SortPrefix¶

Overview¶

The SortPrefix expression generates a 64-bit long prefix value used for optimizing sort operations in Spark. It extracts a sortable prefix from the underlying data type to enable faster comparison during sorting without having to evaluate the full expression repeatedly.

Syntax¶

This is an internal Catalyst expression that is not directly accessible via SQL or DataFrame API. It is automatically generated by the Catalyst optimizer when creating sort operations.

Arguments¶

Argument	Type	Description
child	SortOrder	The sort order expression containing the actual expression to generate prefix for and sort direction/null ordering

Return Type¶

LongType - Always returns a 64-bit long value that represents a sortable prefix of the input data.

Supported Data Types¶

Boolean: Converted to 0 (false) or 1 (true)
Integral Types: Byte, Short, Int, Long - cast to long
Temporal Types: Date, Timestamp, TimestampNTZ, TimeType - cast to long
Interval Types: AnsiIntervalType - cast to long
Floating Point: Float, Double - converted using DoublePrefixComparator
String: UTF8String - converted using StringPrefixComparator
Binary: Byte arrays - converted using BinaryPrefixComparator
Decimal: Various strategies based on precision and scale
Other Types: Default to 0L prefix

Algorithm¶

Evaluates the child expression to get the raw value
Returns null if the input value is null
Applies type-specific prefix calculation based on the child's data type
For decimals, uses different strategies based on precision/scale to fit in long or falls back to double conversion
For floating point, uses DoublePrefixComparator to handle NaN and infinity correctly
For strings and binary data, uses specialized comparators to generate meaningful prefixes

Partitioning Behavior¶

Preserves Partitioning: Yes, this is a unary expression that doesn't change data distribution
Requires Shuffle: No, operates on individual rows independently

Edge Cases¶

Null Handling: Returns null for null inputs; provides nullValue property for sort operations based on null ordering (NullsFirst/NullsLast) and sort direction
Decimal Overflow: For high-precision decimals that can't fit in long, falls back to Long.MinValue for negative values and Long.MaxValue for positive values
Floating Point Special Values: NaN and infinity are handled by DoublePrefixComparator
Default Case: Unsupported types default to 0L prefix

Code Generation¶

Supports full code generation (Tungsten).

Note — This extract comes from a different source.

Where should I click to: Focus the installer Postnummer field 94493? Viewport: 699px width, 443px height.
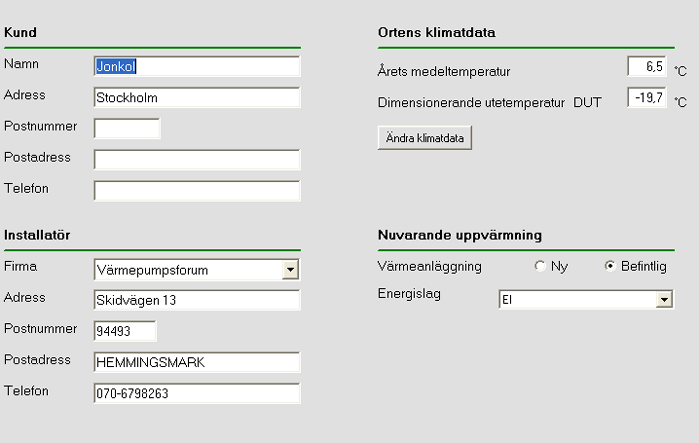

The doGenCode method generates optimized Java code for each supported data type, avoiding function call overhead and enabling CPU-efficient execution.

Examples¶

-- Not directly accessible in SQL
-- Generated automatically during ORDER BY operations
SELECT * FROM table ORDER BY column_name;

// Not directly accessible in DataFrame API  
// Generated automatically during sort operations
df.orderBy($"column_name")